## [TASK GOAL]
Scan the entries below for the string "gear" and copy every line where it turns up.

Pixel coordinate grounding data:
··········

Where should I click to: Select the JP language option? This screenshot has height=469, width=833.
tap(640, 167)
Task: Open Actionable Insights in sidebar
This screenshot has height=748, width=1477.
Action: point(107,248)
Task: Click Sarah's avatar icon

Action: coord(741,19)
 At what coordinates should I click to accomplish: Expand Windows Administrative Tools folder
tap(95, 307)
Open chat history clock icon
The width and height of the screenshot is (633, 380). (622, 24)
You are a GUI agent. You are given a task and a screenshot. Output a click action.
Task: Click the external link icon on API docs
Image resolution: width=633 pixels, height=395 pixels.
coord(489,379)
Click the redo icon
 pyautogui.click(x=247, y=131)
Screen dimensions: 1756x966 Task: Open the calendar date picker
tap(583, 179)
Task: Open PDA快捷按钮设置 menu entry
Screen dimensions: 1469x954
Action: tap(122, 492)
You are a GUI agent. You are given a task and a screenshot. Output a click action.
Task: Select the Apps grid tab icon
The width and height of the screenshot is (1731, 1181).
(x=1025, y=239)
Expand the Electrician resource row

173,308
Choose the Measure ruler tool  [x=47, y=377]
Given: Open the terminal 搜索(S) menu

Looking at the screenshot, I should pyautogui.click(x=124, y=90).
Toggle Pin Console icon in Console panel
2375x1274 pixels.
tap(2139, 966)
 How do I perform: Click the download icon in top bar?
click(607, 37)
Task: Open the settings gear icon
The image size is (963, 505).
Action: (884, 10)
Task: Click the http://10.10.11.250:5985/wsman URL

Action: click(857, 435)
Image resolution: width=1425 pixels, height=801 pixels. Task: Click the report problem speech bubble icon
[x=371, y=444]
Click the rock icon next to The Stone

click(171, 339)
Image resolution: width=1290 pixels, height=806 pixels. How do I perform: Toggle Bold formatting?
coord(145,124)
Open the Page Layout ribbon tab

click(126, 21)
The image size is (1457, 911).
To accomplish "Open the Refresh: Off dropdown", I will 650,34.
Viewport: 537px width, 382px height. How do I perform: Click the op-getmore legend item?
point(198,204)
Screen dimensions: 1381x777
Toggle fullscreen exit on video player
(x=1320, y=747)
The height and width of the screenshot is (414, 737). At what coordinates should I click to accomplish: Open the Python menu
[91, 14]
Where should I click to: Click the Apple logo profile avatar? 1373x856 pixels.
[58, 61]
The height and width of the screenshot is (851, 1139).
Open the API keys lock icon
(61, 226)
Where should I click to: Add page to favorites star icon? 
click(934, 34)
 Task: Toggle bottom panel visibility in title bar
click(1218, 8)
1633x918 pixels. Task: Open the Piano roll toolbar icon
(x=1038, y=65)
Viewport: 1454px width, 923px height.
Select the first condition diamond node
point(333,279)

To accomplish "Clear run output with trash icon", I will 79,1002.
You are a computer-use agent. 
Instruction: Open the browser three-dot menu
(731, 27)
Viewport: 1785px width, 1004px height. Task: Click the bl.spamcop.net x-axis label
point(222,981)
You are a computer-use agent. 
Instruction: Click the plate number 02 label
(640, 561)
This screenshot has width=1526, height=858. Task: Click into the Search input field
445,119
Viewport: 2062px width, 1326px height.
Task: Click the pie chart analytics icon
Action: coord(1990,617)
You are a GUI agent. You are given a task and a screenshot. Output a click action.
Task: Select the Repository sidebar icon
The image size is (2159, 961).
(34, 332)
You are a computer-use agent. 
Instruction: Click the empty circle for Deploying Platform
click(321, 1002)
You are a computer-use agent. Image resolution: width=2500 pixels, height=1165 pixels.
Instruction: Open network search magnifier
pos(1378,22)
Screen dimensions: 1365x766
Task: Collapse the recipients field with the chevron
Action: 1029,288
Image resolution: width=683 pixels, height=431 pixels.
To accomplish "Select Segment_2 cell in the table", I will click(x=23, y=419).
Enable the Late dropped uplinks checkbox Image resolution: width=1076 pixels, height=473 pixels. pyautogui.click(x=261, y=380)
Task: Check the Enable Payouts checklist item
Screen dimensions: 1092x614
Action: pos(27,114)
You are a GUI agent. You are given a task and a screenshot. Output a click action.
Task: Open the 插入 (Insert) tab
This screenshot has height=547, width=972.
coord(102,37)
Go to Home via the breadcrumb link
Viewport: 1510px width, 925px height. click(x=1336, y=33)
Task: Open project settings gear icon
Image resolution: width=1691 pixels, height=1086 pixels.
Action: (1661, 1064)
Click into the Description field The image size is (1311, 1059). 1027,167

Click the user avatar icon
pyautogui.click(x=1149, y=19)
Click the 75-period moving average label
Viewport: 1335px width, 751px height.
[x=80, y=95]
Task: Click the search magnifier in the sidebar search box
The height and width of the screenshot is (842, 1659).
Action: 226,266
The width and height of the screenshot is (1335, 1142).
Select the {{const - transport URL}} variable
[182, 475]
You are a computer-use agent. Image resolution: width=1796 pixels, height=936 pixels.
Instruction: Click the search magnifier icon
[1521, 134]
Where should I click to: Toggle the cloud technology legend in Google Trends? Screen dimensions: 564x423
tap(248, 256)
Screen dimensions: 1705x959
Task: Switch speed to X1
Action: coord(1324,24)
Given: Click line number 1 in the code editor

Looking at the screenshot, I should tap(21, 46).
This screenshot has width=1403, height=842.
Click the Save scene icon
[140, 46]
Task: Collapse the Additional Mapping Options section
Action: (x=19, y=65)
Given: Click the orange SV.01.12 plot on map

··········

## [ANSWER BELOW]
Task: Open the settings gear icon
Task: Open project settings gear icon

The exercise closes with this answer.